Use JPA for transactional CRUD operations where you benefit from: dirty checking (no explicit save() for managed entities), relationship management (@OneToMany, @ManyToOne with cascading), schema validation at startup, and database portability via Hibernate dialects. JPA is the right tool for the majority of Spring Boot application persistence — REST API backends, user data management, order processing, and any domain where you model relationships between entities.
Use JdbcTemplate or NamedParameterJdbcTemplate for: high-throughput bulk read operations returning millions of rows (reporting, analytics, data exports), bulk inserts where raw JDBC batching outperforms Hibernate batch configuration, MySQL-specific features where native SQL is required and JPQL cannot express the query, and cases where you need deterministic SQL output without the Persistence Context overhead.
In practice, many production applications use both. JPA handles the transactional write path and standard read queries. JdbcTemplate handles reporting endpoints and bulk processing. Spring Boot auto-configures a JdbcTemplate bean using the same HikariCP datasource — there is no additional configuration required to use both in the same application.
What is the difference between JPQL and native SQL in Spring Data JPA?
JPQL (Java Persistence Query Language) operates on entity class names and field names — not table and column names. SELECT p FROM ForgeProduct p WHERE p.price > :min is valid JPQL. Hibernate translates JPQL to the correct SQL dialect for the configured database at startup — the query is database-agnostic. Hibernate also validates JPQL at startup: if you reference a field that does not exist on the entity, the application fails to start. This is a significant advantage during development.

Your tasks:
**a)** In the passage on JPA and JdbcTemplate, rewrite the part from "Use JPA for" to "Persistence Context overhead.", putting "EclipseLink" in place of "Hibernate".
**b)** According to the passage on JPA and JdbcTemplate, what happens at startup if a JPQL query references a field that does not exist on the entity?
**c)** Continue the passage on JPA and JdbcTemplate after its final sentence.

Data block:
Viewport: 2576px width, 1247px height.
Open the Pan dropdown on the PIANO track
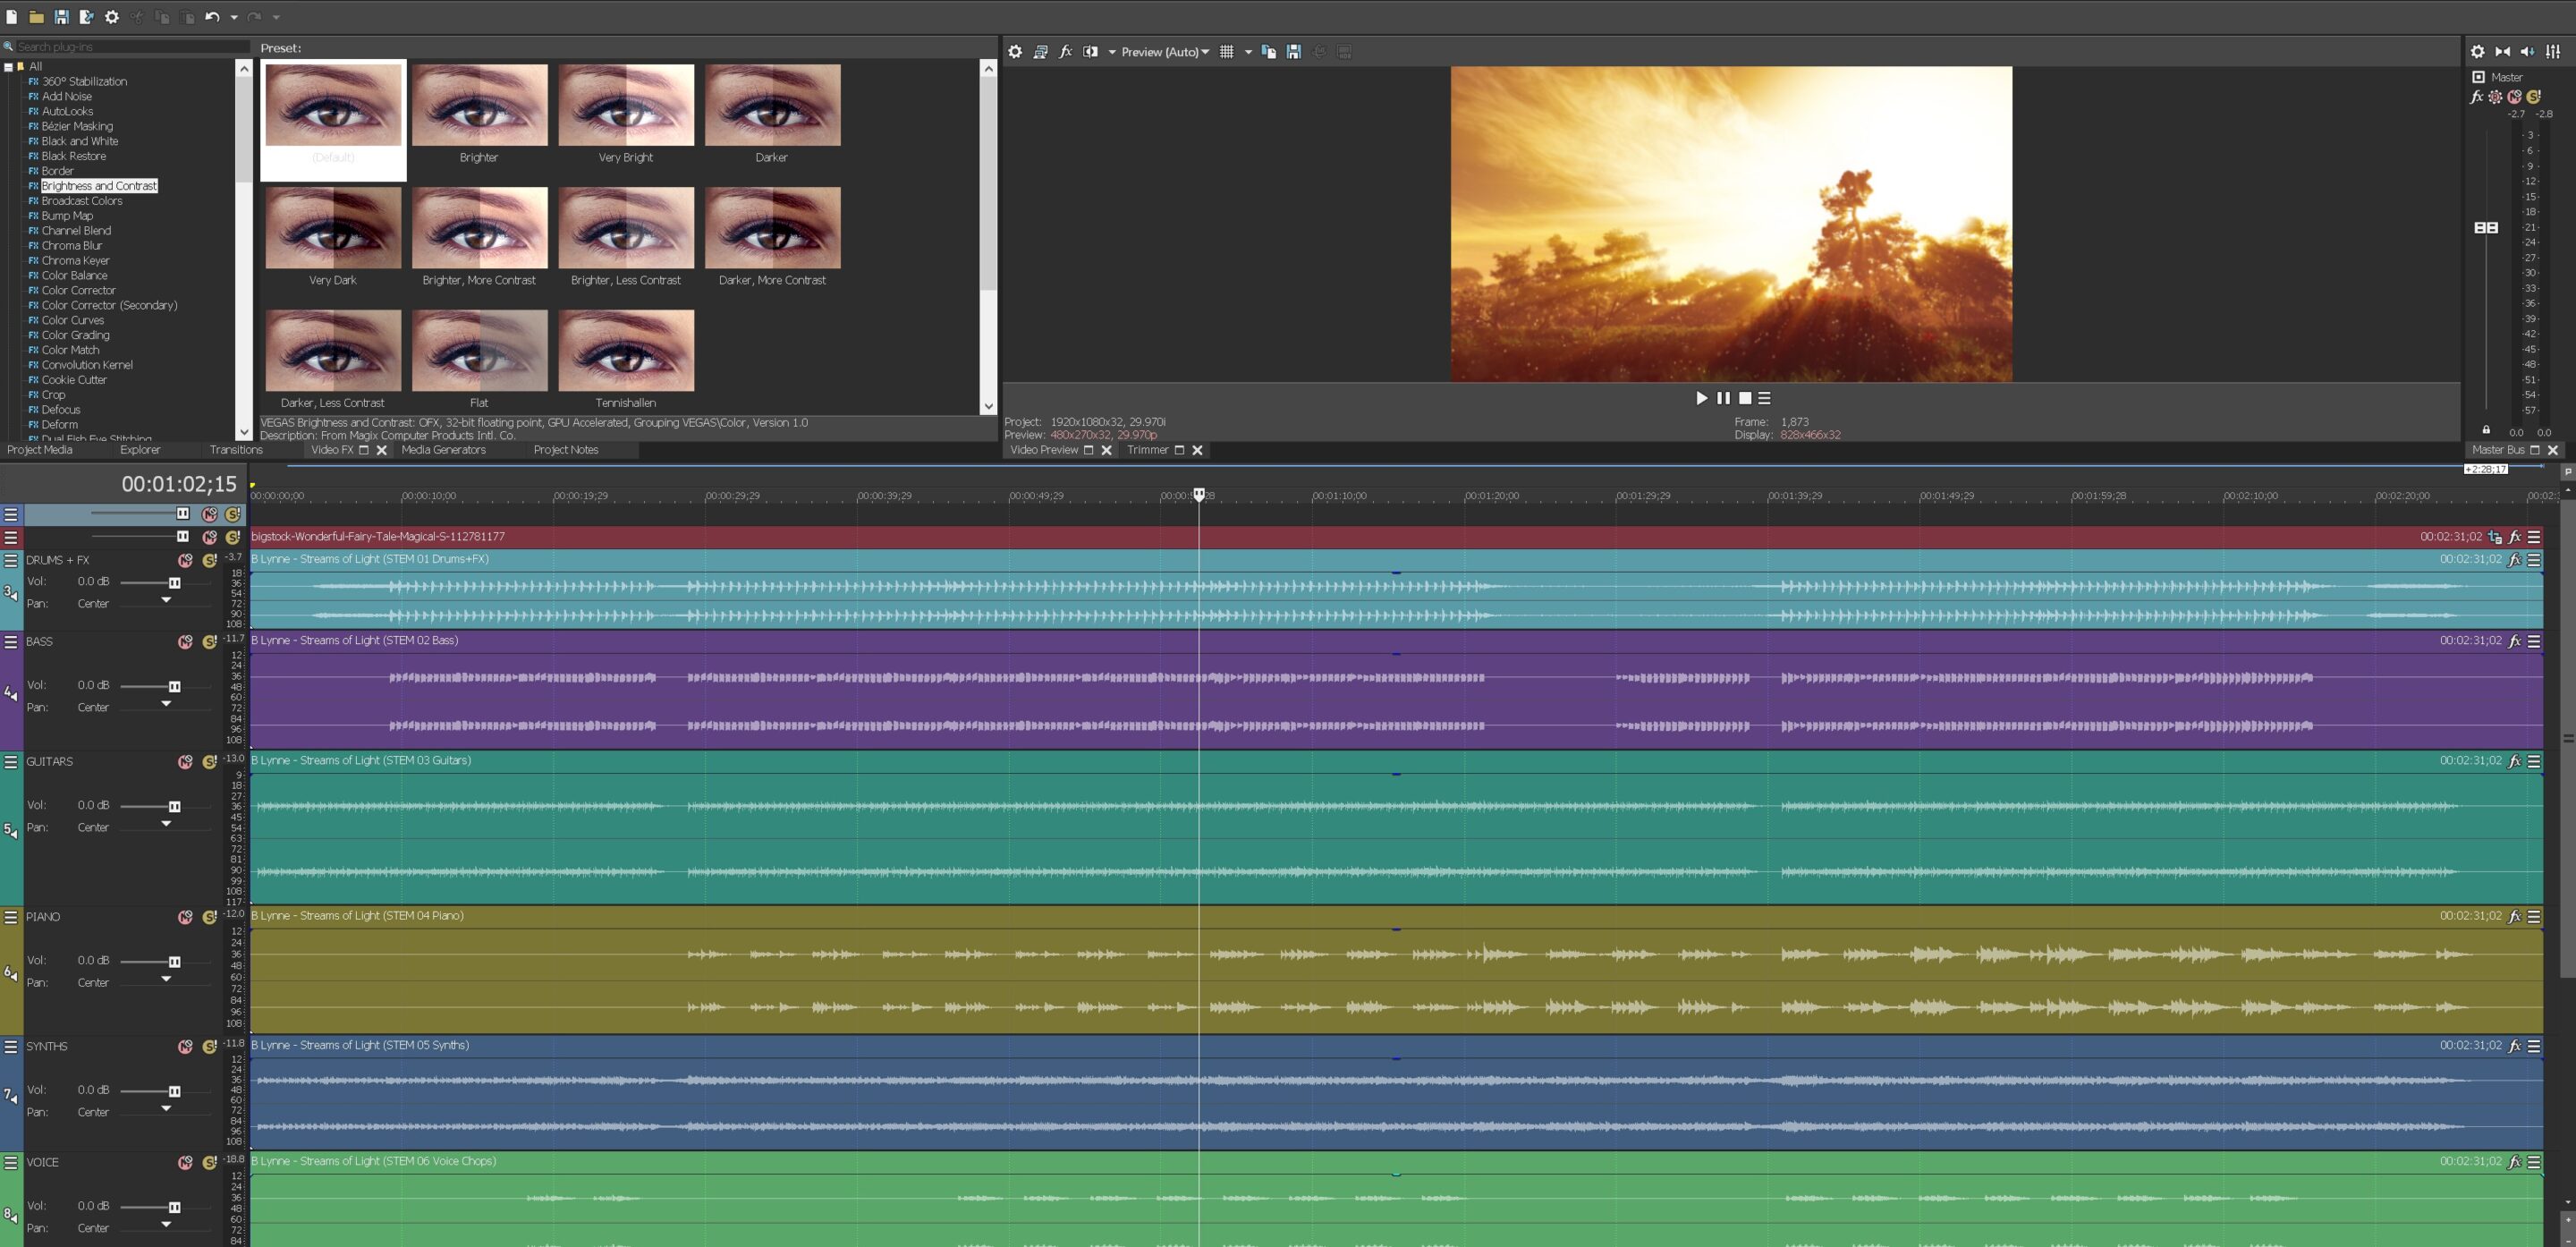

Exercise responses:
**a)**
Use JPA for transactional CRUD operations where you benefit from: dirty checking (no explicit save() for managed entities), relationship management (@OneToMany, @ManyToOne with cascading), schema validation at startup, and database portability via EclipseLink dialects. JPA is the right tool for the majority of Spring Boot application persistence — REST API backends, user data management, order processing, and any domain where you model relationships between entities.
Use JdbcTemplate or NamedParameterJdbcTemplate for: high-throughput bulk read operations returning millions of rows (reporting, analytics, data exports), bulk inserts where raw JDBC batching outperforms EclipseLink batch configuration, MySQL-specific features where native SQL is required and JPQL cannot express the query, and cases where you need deterministic SQL output without the Persistence Context overhead.

**b)** The application fails to start.

**c)**
Native SQL in Spring Data JPA uses @Query(nativeQuery = true) and operates on table names and column names as they exist in MySQL. SELECT * FROM forge_products WHERE price > :min is native SQL. It is MySQL-specific and will not work on PostgreSQL without modification. It is not validated by Hibernate at startup — a typo in a column name produces a runtime exception, not a startup failure.
When to use native SQL: FULLTEXT search (MATCH(name) AGAINST(:term IN BOOLEAN MODE)), MySQL JSON functions (JSON_EXTRACT, JSON_ARRAYAGG), window functions (ROW_NUMBER() OVER, RANK() OVER), and performance-critical queries where you need to control the execution plan and JPQL generates suboptimal SQL. Always run the native query directly in MySQL Workbench first and verify the EXPLAIN plan before wiring it into the repository.
How do I handle database schema migrations in production?
Use Flyway for versioned, auditable, SQL-based schema migrations. Add the flyway-core dependency and place SQL migration files in src/main/resources/db/migration following the naming convention V{version}__{description}.sql — for example, V1__create_forge_products.sql, V2__add_category_index.sql, V3__add_updated_at_column.sql.
Spring Boot auto-configures Flyway when flyway-core is on the classpath. On startup, Flyway checks the flyway_schema_history table in MySQL to determine which migrations have already run, then executes any pending migrations in version order — before Hibernate schema validation runs. This ordering matters: Flyway applies the schema change, then Hibernate validates that the entity annotations match the updated schema.
Key practices: (1) migration files are append-only and immutable once merged to the main branch — never modify a migration that has run in any environment, (2) every schema change goes through a migration file, never through ddl-auto=update, (3) test migrations locally against a copy of production schema before deploying, (4) for large table alterations on production MySQL, use pt-online-schema-change (Percona Toolkit) or gh-ost to apply the change without table locks.
What is the difference between @Transactional(readOnly=true) and @Transactional()?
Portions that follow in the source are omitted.